Nos últimos cinco dias, foram ao menos 81 ocorrências, entre incêndios, tentativas de incêndio, disparos contra prédios públicos e proximidades, além de depredações. Entre os veículos queimados, 28 eram ônibus ou microônibus. Também foram atacados veículos particulares e outros usados por órgãos públicos.
O Ministério da Defesa informou à BBC Brasil que o Exército recebeu sinal verde para atuar no Estado desde esta terça-feira (2).
Tropas de Recife (PE) estavam em deslocamento para Natal e uma reunião, prevista para esta quarta-feira (3), deve "afinar a parceria". A previsão, de acordo com o governo do Estado, é que os militares cheguem à capital a partir das 8h desta quarta (3).
O uso das Forças Armadas em reforço à segurança no Rio Grande do Norte foi pedido pelo governador, Robinson Faria (PSD), e autorizado no último fim de semana pelo presidente interino Michel Temer.
Cerca de 1.200 homens do Exército e da Marinha atuarão na região metropolitana de Natal. A operação, segundo o Ministério, vai até o dia 16 de agosto.
Clima
Desde o início dos ataques, áudios se espalham pelas redes sociais com ameaças e apontando possíveis novos alvos de ataques.
Um adolescente chegou a ser apreendido por espalhar trotes nas redes, relacionados aos casos. A Secretaria Estadual de Justiça e Cidadania confirma, no entanto, que parte das mensagens foi enviada de dentro de presídios.
Em meio a esse clima, algumas instituições de ensino públicas e particulares suspenderam parcialmente suas aulas ou adiaram o início do semestre letivo. Ônibus e micro-ônibus deixaram de funcionar no fim de semana e voltaram com frota reduzida a partir da segunda-feira.

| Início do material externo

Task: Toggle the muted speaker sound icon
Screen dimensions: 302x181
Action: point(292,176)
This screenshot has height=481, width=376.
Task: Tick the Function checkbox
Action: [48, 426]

Nas ruas, o clima ainda é de apreensão. Na terça-feira, um veículo em chamas chamava a atenção de curiosos e estava cercado por duas viaturas da polícia militar enquanto recebia jatos d'água do Corpo de Bombeiros, na capital.
"Mas não foi ataque não. Foi o motor esquentado", disse, sem se identificar, um dos policiais que atenderam a ocorrência.
Um dos moradores do bairro completou: "O problema é que todo mundo está com medo e alarmado com tudo isso que está acontecendo".